After all, everyone had heard of what happened the first time the red dragon showed up outside Ardville.

The beast beat back the town guards, it decimated the adventurer’s charge, but when all seemed lost and like the town would be attacked next, something happened over at the crab’s pond.

No one could quite agree on what exactly, since nobody had made it close enough to witness it directly. Most of the tales told of an epic clash between the dragon and Balthazar’s companions, ultimately ending with the merchant making a deal with the creature to let it flee.

What kind of legendary negotiation skills the crustacean had to pull off such a trick, nobody really knew, but rumors were abundant.

“He must have come to finish the job,” the young boy said, following the group on the road with his eyes.

A certain sense of pride made Cletus’s heart swell. He knew that crab. He had interacted with him multiple times. Even sold him a solid bar of silver once.

In a way, that made the adventurer feel a tiny bit related to the greatness of it all.

Perhaps one day, when history would be written about that group of heroes, Cletus would be mentioned, at least in passing.

Standing back straight and hooking his thumbs to the backpack’s straps, the boy took a deep and content breath before heading down the side path to the village.

While he felt tempted to approach the group—maybe even ask them to sign the side of his boot as a memento of that soon-to-be fateful day—the adventurer decided it would be best to leave them be and not be a bother during their preparations for the epic battle about to come.

Cletus walked away with a spring in his step. The farmer’s family would be fine, as would the village. Everyone would be safe from the dragon soon.

The heroes had arrived. They would know what to do now.

***

“Alright, any idea what we should do now?” Rye asked.

“Nope!” replied Balthazar, staring up at the mountain in front of them.

The group had spent the past three days discussing how they would approach the situation while traveling to the dragon’s lair, but had achieved little in terms of a plan.

No matter how they looked at it, the odds just felt stacked against them.

The dragon was simply too powerful for a group of much lower levels like them. If all those guards from Ardville and then a force of a hundred adventurers had failed to even hurt the beast, what hope did the five of them have?

Yet, that had not stopped their resolve.

Balthazar was sure he would come up with something, as he always did.

The crab was certain of it.

He had to be.

For her sake.

“Well, that big entrance over there seems to lead all the way up into the center of the mountain, where the lair likely is,” Rye said after coming back from scouting the area.

“Is the way up a staircase?” Balthazar asked.

“Uh, no? Not that I could see. Mostly just a steep path up.”

The crab nodded thoughtfully. “Good. Luck may yet be on our side then.”

Rye looked at the merchant with a confused frown before shrugging and turning away.

“Are you guys ready?” Balthazar asked his party.

The goblin, the drake, and the golem all nodded at the same time.

“Rye?” the merchant called, looking at the young man who was staring down at a small red mushroom growing between some mossy rocks.

“Hmm?” he replied, breaking away from his trance.

“You’re alright?”

The archer nodded. “Yes, sorry. Was just hoping we don’t get in there only to find out our baker is in another castle.”

Balthazar cocked an eyebrow at him.

“Heh, don’t mind me,” Rye said. “Let’s just go in.”
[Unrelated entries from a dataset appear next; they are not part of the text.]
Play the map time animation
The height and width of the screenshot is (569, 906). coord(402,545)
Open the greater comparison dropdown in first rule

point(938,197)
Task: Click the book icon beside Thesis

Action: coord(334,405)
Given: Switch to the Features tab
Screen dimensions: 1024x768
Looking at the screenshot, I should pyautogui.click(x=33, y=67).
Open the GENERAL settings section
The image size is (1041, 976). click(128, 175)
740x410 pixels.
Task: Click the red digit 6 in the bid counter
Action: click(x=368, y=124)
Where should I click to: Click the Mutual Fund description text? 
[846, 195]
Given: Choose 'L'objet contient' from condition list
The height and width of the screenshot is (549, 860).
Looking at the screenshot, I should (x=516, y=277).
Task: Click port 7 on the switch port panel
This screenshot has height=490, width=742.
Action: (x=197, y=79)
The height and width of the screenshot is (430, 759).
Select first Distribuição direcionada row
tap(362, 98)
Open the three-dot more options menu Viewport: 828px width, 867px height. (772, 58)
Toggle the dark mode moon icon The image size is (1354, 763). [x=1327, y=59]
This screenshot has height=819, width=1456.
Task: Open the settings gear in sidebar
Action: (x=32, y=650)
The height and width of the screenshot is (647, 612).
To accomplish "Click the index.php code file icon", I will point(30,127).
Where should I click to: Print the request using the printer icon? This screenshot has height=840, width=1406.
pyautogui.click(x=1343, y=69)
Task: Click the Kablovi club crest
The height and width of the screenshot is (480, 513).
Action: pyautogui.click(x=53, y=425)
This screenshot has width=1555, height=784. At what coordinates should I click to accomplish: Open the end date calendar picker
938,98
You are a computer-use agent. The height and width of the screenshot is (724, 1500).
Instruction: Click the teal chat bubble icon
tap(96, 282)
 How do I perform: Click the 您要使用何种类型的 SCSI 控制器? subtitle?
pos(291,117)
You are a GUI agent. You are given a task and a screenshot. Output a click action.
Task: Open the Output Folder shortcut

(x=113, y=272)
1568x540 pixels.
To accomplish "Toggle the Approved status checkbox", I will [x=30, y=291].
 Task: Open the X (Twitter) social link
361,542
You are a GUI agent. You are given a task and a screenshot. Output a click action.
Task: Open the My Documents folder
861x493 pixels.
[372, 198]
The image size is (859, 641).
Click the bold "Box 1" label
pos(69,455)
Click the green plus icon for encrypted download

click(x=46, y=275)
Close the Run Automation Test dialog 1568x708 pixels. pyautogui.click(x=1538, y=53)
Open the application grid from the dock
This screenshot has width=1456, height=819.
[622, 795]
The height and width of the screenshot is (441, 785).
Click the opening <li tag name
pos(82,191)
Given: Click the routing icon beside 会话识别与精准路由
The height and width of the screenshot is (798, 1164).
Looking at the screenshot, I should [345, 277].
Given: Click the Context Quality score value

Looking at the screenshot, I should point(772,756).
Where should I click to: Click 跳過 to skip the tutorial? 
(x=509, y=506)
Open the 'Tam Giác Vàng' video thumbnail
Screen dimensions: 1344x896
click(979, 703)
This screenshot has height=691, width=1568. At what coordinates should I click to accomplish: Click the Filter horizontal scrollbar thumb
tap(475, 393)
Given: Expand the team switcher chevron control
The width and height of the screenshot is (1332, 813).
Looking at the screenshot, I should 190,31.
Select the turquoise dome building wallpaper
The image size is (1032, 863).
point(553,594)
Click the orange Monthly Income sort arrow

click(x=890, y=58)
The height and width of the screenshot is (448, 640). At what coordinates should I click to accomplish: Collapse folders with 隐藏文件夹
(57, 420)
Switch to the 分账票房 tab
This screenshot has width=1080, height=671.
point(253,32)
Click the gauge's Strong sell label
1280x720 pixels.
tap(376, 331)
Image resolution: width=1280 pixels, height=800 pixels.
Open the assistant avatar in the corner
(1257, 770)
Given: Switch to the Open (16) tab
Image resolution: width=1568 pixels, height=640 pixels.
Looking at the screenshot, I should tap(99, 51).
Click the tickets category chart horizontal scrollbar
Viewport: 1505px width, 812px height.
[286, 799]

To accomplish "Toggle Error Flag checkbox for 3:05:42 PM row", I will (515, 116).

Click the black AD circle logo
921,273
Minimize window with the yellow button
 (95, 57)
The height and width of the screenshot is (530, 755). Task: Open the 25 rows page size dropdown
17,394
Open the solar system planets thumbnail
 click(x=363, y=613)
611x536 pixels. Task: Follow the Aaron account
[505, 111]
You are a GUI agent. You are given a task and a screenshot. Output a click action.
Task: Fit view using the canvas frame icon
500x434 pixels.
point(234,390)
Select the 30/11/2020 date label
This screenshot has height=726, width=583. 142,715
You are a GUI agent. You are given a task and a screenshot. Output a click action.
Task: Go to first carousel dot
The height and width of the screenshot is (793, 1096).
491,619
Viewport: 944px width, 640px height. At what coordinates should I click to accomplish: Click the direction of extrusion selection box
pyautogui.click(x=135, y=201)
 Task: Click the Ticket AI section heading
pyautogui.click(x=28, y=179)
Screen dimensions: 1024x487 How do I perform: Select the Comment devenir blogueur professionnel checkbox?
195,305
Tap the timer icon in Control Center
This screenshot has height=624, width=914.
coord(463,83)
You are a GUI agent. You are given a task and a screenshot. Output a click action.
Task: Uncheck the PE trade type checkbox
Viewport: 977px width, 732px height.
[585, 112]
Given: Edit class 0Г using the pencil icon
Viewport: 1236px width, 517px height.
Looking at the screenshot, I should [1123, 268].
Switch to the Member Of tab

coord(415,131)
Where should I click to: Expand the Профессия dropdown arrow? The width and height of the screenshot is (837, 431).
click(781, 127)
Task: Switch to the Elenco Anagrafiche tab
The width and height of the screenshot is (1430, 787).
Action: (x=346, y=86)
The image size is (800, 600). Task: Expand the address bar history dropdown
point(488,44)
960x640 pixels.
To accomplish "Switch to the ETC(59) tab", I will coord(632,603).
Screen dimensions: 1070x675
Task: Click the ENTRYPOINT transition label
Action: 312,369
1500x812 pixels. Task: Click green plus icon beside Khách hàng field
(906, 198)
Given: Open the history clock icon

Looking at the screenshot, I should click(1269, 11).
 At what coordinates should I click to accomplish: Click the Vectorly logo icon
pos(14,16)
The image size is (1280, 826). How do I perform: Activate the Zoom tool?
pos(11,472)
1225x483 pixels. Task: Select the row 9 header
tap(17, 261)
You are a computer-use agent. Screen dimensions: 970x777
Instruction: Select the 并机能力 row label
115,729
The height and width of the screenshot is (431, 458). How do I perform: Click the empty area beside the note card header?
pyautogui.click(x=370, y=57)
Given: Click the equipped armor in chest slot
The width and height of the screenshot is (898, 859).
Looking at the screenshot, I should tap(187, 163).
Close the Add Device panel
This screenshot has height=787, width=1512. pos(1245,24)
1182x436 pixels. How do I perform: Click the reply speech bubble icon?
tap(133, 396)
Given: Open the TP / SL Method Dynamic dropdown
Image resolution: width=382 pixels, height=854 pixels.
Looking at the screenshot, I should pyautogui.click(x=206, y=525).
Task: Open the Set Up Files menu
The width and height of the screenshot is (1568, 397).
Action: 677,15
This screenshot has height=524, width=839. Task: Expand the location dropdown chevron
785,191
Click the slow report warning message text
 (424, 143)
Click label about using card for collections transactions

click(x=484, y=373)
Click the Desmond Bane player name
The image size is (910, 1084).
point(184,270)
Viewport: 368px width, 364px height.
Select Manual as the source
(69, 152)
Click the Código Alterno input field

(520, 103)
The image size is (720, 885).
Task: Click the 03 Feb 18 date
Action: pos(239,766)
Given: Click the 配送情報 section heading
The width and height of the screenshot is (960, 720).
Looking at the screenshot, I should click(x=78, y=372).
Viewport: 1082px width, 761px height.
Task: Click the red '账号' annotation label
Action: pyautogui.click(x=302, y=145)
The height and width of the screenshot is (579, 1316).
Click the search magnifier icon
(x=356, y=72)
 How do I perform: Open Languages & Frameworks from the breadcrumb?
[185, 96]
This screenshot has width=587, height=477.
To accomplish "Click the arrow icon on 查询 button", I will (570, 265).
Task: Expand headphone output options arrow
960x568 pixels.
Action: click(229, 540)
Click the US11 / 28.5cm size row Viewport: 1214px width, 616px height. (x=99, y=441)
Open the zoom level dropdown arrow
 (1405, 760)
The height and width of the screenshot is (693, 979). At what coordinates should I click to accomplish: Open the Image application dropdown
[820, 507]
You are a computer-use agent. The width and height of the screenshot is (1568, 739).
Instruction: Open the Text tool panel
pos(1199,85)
In a line, the group walked through the gaping maw of the mountain, leaving the brightness of the sun outside and entering the darkness of the mountain’s interior.

The air was cold and damp, with shadows creeping from every direction against the towering stone walls that stretched as far up as the eye could see, faintly illuminated by the rays of light that pierced through their jagged gaps.

For nearly an hour, the rescue party walked up the winding path of the mountain’s hollow core in silence, the echoes of each of their footsteps resonating from the bottomless chasm below like haunting howls from the earth itself.

The simple fact that the crab was not talking was the biggest testament to the gravity of the situation. Everyone’s nerves were on edge, and tension only grew the closer they got to the top.

“There,” Rye finally whispered, pointing forward, across a natural stone bridge over the mountain’s pit.

On the other side, barely visible in the darkness, was a giant double gate made of two massive stone slabs.

“That has to be it,” said Balthazar, his voice coming out raspy and quieter from lack of use.

The group walked across to the other side.

Tilting his eyestalks back, the giant crab stared up at the colossal archway in front of him, large enough to make him look like a regular crab.

The door was big enough to make even Bouldy seem as small as a human child.

It was a passage fit for a dragon.

“I can’t see any way to look inside,” Rye said quietly.

“Me neither,” Balthazar whispered, making sure not to make their presence known too soon. “I was hoping for a giant keyhole, but I guess when you’re a dragon, you don’t need to lock your doors.”

“Boss, boss,” the goblin assistant called. “Druma see light!”

They all looked up at where their green friend was pointing. There was a small hole in the wall, a gap that let a faint beam of yellow light through from the other side.

“Druma can peek through if Bouldy lift Druma up!” the goblin said.

Balthazar nodded. “Give him a boost, Bouldy.”

Druma climbed onto the golem’s hand and the stone giant raised it to the fracture on the wall, stretching his arm as far as he could to reach it.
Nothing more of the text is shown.